The cross is the central event the Gospel proclaims. Q 5:46-47 calls that Gospel guidance and light and tells the People of the Gospel to judge by what is in it. Q 4:157 appears to deny Jesus's crucifixion. Read together, these create a dilemma the Qurʼān itself does not resolve, and Muslim commentators have not all agreed on how to handle it.
What the Qurʼān actually says
Q 4:157 is the key text:
And for their saying, "We killed the Messiah, Jesus son of Mary, the messenger of Allah." In fact, they neither killed nor crucified him — but it appeared so to them. Even those who argue for this crucifixion are in doubt. They have no knowledge whatsoever — only making assumptions. They certainly did not kill him.
The verse denies that the Jews killed or crucified him in the way they claimed. The next verse says Allah raised him to Himself (Q 4:158).
Classical Muslim commentators handle this in different ways:
- Substitution theory. Allah caused another person to look like Jesus, and that person was crucified instead. This is the most popular reading and is associated with Tafsīr al-Ṭabarī.
- Apparent crucifixion. Jesus did not die on the cross — Allah rescued him before death and raised him to himself.
- A non-fatal event. A handful of modern Muslim writers read the verse as denying only the claim of the Jews that they had triumphed over Jesus, while still allowing some form of crucifixion event.
Fakhr al-Dīn al-Rāzī, in his commentary, lays out a striking range of opinions Muslim scholars themselves have held about what exactly happened.
The dilemma
The Qurʼān treats the Injīl as a real, accessible scripture in Muhammad's day:
- Q 5:46-47 says Allah gave Jesus the Injīl, containing guidance and light, and tells the people of the Injīl to judge by what Allah has revealed in it.
- Q 5:68 commands the People of the Book to uphold the Torah and the Gospel.
- Q 10:94 tells Muhammad himself, if in doubt, to ask those who read the prior scripture.
The central event of that Gospel is the death and resurrection of Jesus. The earliest layer of New Testament tradition — 1 Corinthians 15:3-8 — says Christ died for our sins, was buried, and was raised on the third day. Multiple Roman, Jewish, and Christian sources treat the crucifixion as historical bedrock.
If the Qurʼān is right that Jesus was not crucified, the Gospel that the Qurʼān itself calls light has been wrong about its central event from the beginning. If the Gospel is right, the natural reading of Q 4:157 is wrong.

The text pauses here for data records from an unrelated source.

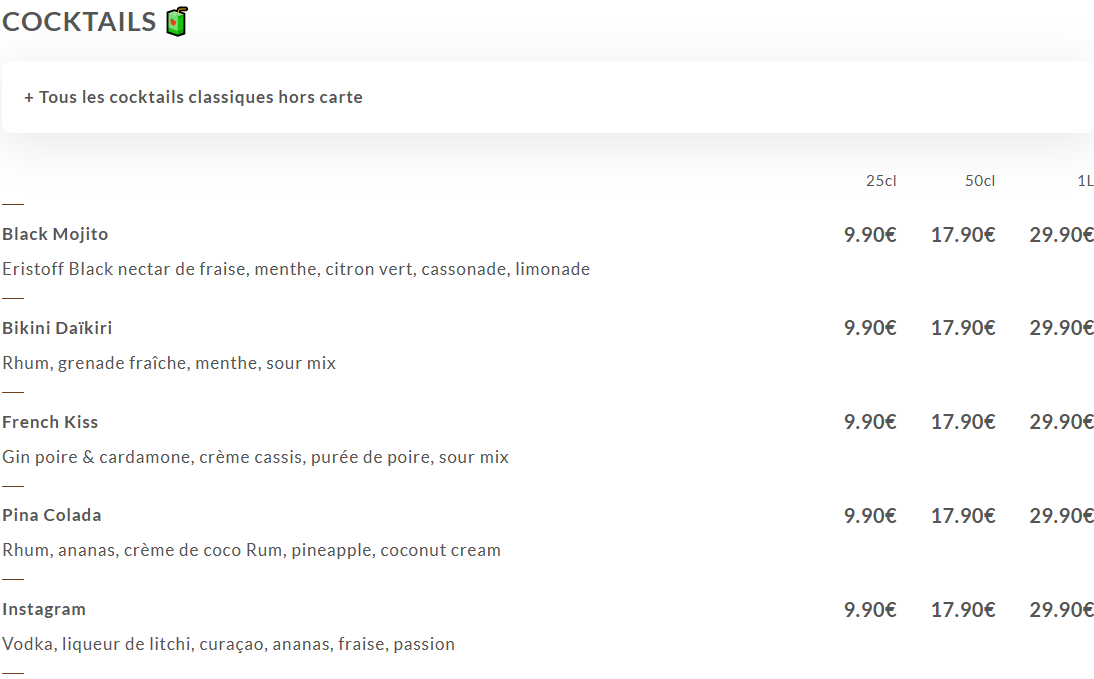The height and width of the screenshot is (679, 1094).
Task: Select Pina Colada 25cl price 9.90€
Action: 870,516
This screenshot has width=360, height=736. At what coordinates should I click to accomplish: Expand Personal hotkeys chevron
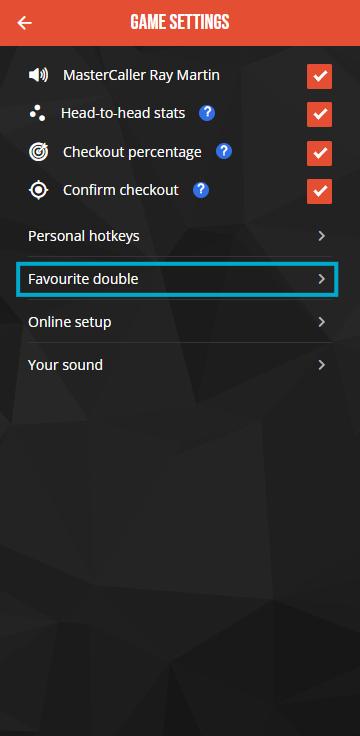click(x=322, y=236)
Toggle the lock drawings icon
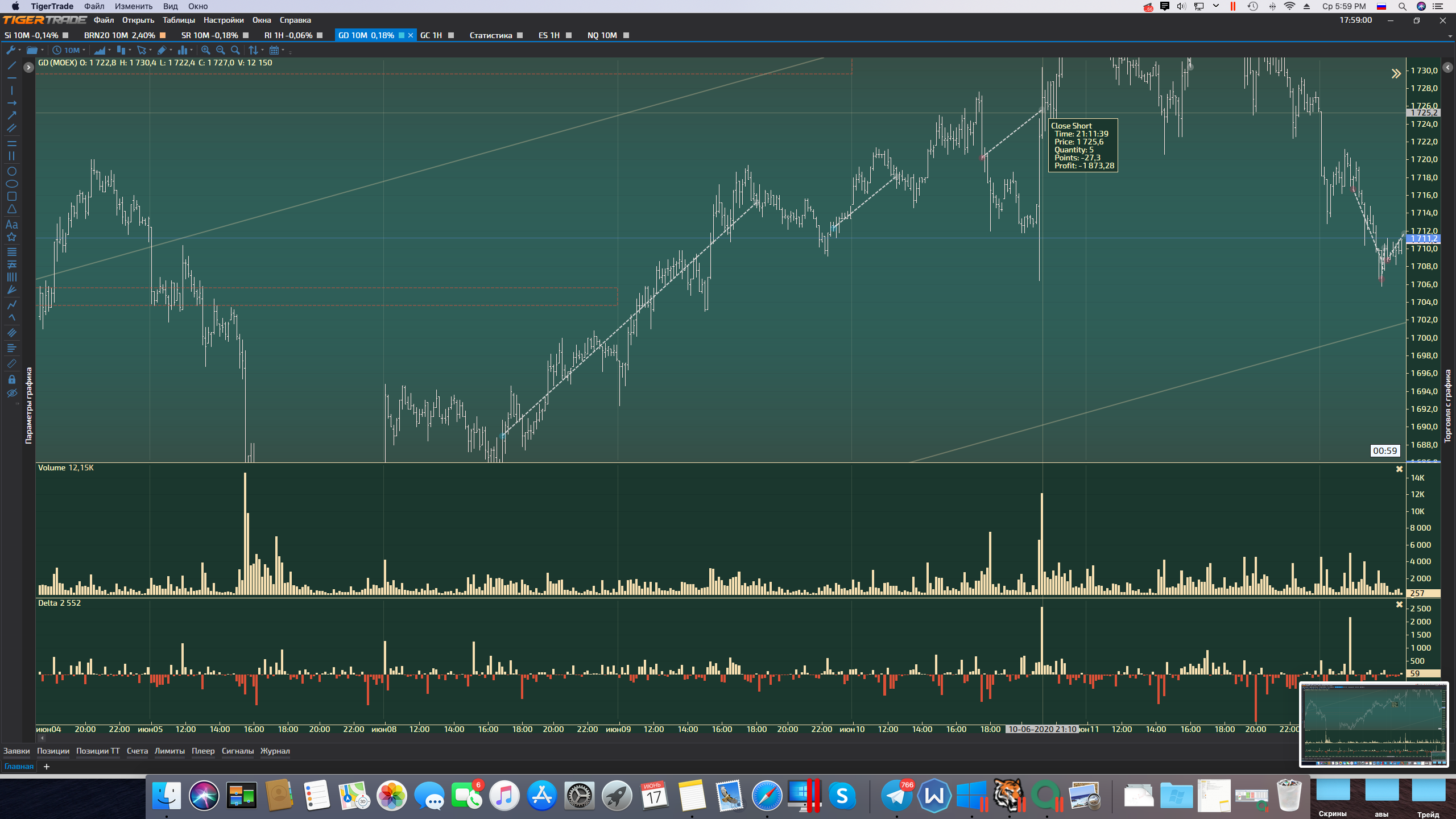 point(11,379)
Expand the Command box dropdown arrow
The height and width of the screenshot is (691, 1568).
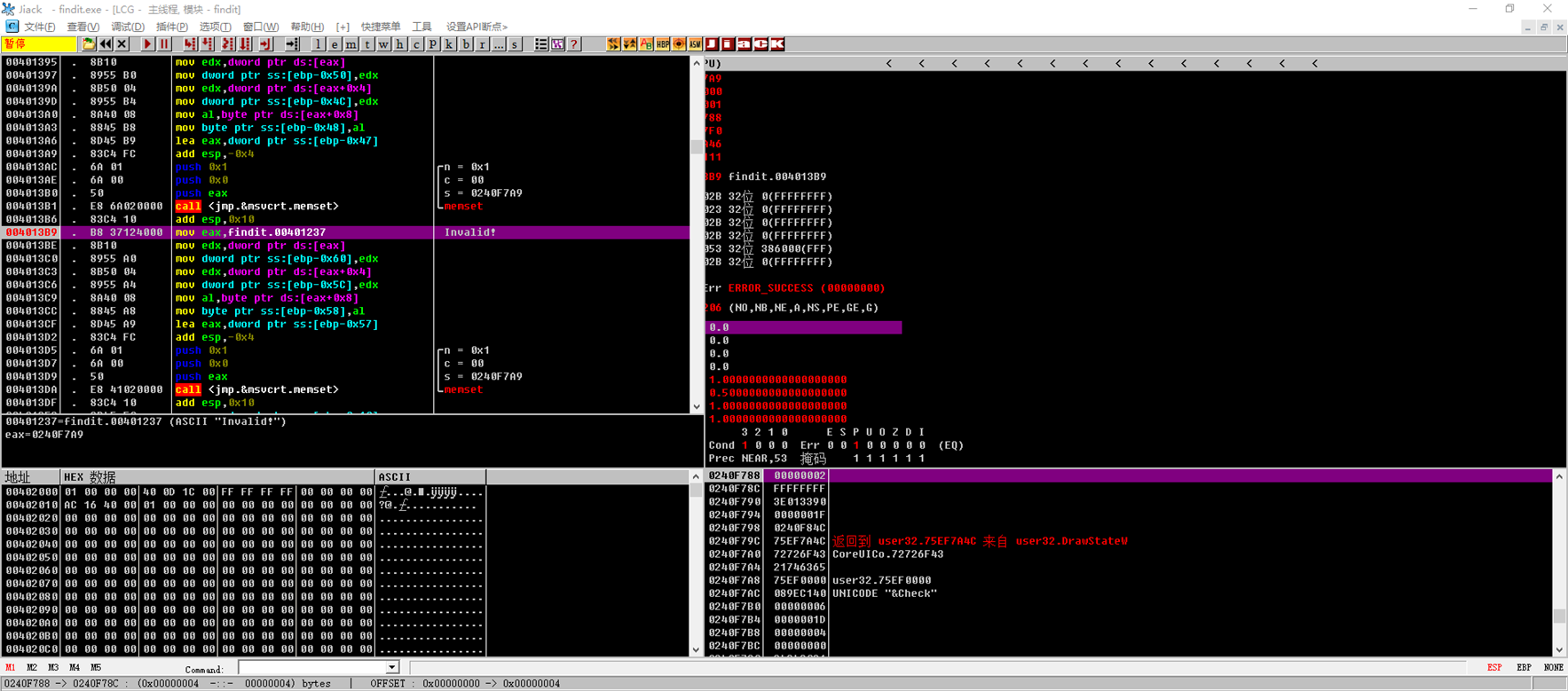tap(392, 668)
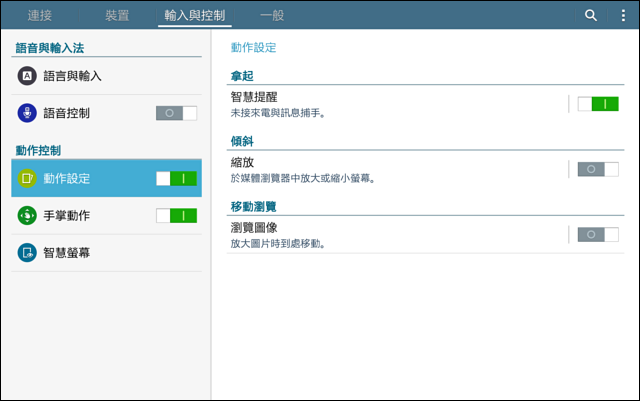Select the 輸入與控制 tab
This screenshot has width=640, height=401.
click(x=195, y=16)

Classical Muslim commentators have felt this pressure. The substitution theory, the apparent-crucifixion reading, and the modern minimal reading are all attempts to relieve it.
What the historical evidence shows
Among ancient historians of any worldview, the crucifixion of Jesus under Pontius Pilate is one of the best-attested events of antiquity.
- The pre-Pauline creed in 1 Corinthians 15:3-8 — passing on what Paul received — dates within years of the event.
- All four canonical Gospels — Matthew 27, Mark 15, Luke 23, John 19 — narrate it.
- Early non-Christian sources reference it: Tacitus's Annals 15.44; Josephus's Antiquities 18.3; the Babylonian Talmud's Sanhedrin 43a.
- The earliest opponents of Christianity (in the New Testament itself, then in second-century polemic) never denied Jesus was crucified. They argued about its meaning.
The denial of the crucifixion is essentially a Qurʼānic move, six centuries after the event, in another part of the world. That is what makes the dilemma sharp.
Why this matters
If the Qurʼān is right that Jesus was not crucified, then the Gospel never happened, the apostles built Christian faith on a misunderstanding, and the central act of God's love is a misreading. That is a serious claim.
If the New Testament is right that Jesus was crucified and raised, then God's love met sin head-on at the cross, and forgiveness and adoption are not earned but received. That is also a serious claim.
Both views cannot be right. The dilemma cannot be wished away. The cross is what divides Islam and Christianity not just historically but soteriologically — and it is also where every Christian conversation with a Muslim friend eventually wants to land kindly.
Sources to read
Click a source title to read it on an authoritative site (quran.com for the Qurʼān and tafsīr; sunnah.com for ḥadīth).
| Source | What it covers |
|---|---|
| Q 4:157 | The denial of the crucifixion. |
| Q 5:46-47 | The Injīl as guidance and light. |
| Q 5:68 | Command to uphold the Gospel. |
| 1 Corinthians 15:3-8 | The earliest creed: Christ died for our sins. |
| Isaiah 53:5-6 | The wounded Servant pierced for our transgressions. |
| John 19:30 | It is finished. |
| Luke 24:44-46 | The risen Jesus reads the cross from Moses, Prophets, and Psalms. |
How to think about it
- Read Q 5:46-47 and Q 4:157 together. The first calls the Gospel light and tells the people of the Gospel to judge by it. The second appears to deny the Gospel's central event. The two cannot both stand without explanation.
- Hear the range of Muslim readings. The substitution theory, the apparent-crucifixion reading, and modern minimal readings all show Muslim scholars themselves wrestling with this verse.
- Bring the gospel in gently. The cross is not a Qurʼānic embarrassment to score points off. It is where God meets sinners. End with that.
Common objections
- Doesn't Q 4:157 only deny what the Jews boasted, not the crucifixion itself?
That is the modern minimal reading, and a respectful Christian should engage it carefully. It is honest to acknowledge it. But it has not been the dominant reading in classical tafsīr, which usually says Jesus did not die on the cross at all.
- Couldn't Allah have made it appear so without it actually happening?
That is the substitution theory. It is internally coherent but it requires saying that Allah deceived the disciples — including the women at the cross, John, and the centurion who confessed Jesus's identity. The deception is not a small detail; it is the very thing the early Christian witnesses staked their lives on.
- If the cross is true, why would the Qurʼān deny it?
That is the right question to land on. The Christian answer is not to mock the Qurʼān but to keep telling the truth about the cross — the love of the Father, the obedience of the Son, the forgiveness of sins, the resurrection on the third day. The cross is the quiet center of the Christian witness.